#### Objectif énoncé a
Recopiez mot pour mot l'intégralité de l'extrait du débat sur les crédits de la mission « Sécurités ».

◆ ◆ ◆ ◆ ◆ ◆ ◆

Quoi qu'il en soit, les crédits du « CAS Radars » sont en légère progression. Je précise qu'un tiers seulement de cette enveloppe budgétaire revient aux collectivités territoriales, ce qui est dommage, monsieur le ministre, parce que ce sont elles qui financent le plus souvent, et plus généralement, les aménagements en matière de sécurité routière.
La commission des finances vous propose d'adopter l'ensemble des crédits de la mission « Sécurités », car ils permettent de répondre à une véritable attente et aux réels besoins de notre pays. (Applaudissements sur les travées des groupes Les Républicains, UC et INDEP.)
M. le président. La parole est à M. le rapporteur spécial. (Applaudissements sur les travées du groupe Les Républicains.)
M. Jean Pierre Vogel, rapporteur spécial de la commission des finances. Monsieur le président, monsieur le ministre, mes chers collègues, permettez-moi tout d'abord de saluer les sapeurs-pompiers, les personnels navigants, les formations militaires, les démineurs et les associations agréées de la sécurité civile.

◆ ◆ ◆ ◆ ◆ ◆ ◆

#### Objectif énoncé b
Réécrivez tous les enregistrements ci-dessous en remplaçant « operating result » par « net income », sans rien modifier d'autre.

◆ ◆ ◆ ◆ ◆ ◆ ◆

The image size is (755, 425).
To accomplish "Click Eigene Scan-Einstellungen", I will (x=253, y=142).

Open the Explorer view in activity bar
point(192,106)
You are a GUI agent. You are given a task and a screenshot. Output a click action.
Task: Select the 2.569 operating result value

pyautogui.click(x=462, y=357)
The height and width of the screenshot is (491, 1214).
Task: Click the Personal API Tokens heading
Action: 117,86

◆ ◆ ◆ ◆ ◆ ◆ ◆

#### Solution proposée a
Quoi qu'il en soit, les crédits du « CAS Radars » sont en légère progression. Je précise qu'un tiers seulement de cette enveloppe budgétaire revient aux collectivités territoriales, ce qui est dommage, monsieur le ministre, parce que ce sont elles qui financent le plus souvent, et plus généralement, les aménagements en matière de sécurité routière.
La commission des finances vous propose d'adopter l'ensemble des crédits de la mission « Sécurités », car ils permettent de répondre à une véritable attente et aux réels besoins de notre pays. (Applaudissements sur les travées des groupes Les Républicains, UC et INDEP.)
M. le président. La parole est à M. le rapporteur spécial. (Applaudissements sur les travées du groupe Les Républicains.)
M. Jean Pierre Vogel, rapporteur spécial de la commission des finances. Monsieur le président, monsieur le ministre, mes chers collègues, permettez-moi tout d'abord de saluer les sapeurs-pompiers, les personnels navigants, les formations militaires, les démineurs et les associations agréées de la sécurité civile.

#### Solution proposée b
The image size is (755, 425).
To accomplish "Click Eigene Scan-Einstellungen", I will (x=253, y=142).

Open the Explorer view in activity bar
point(192,106)
You are a GUI agent. You are given a task and a screenshot. Output a click action.
Task: Select the 2.569 net income value

pyautogui.click(x=462, y=357)
The height and width of the screenshot is (491, 1214).
Task: Click the Personal API Tokens heading
Action: 117,86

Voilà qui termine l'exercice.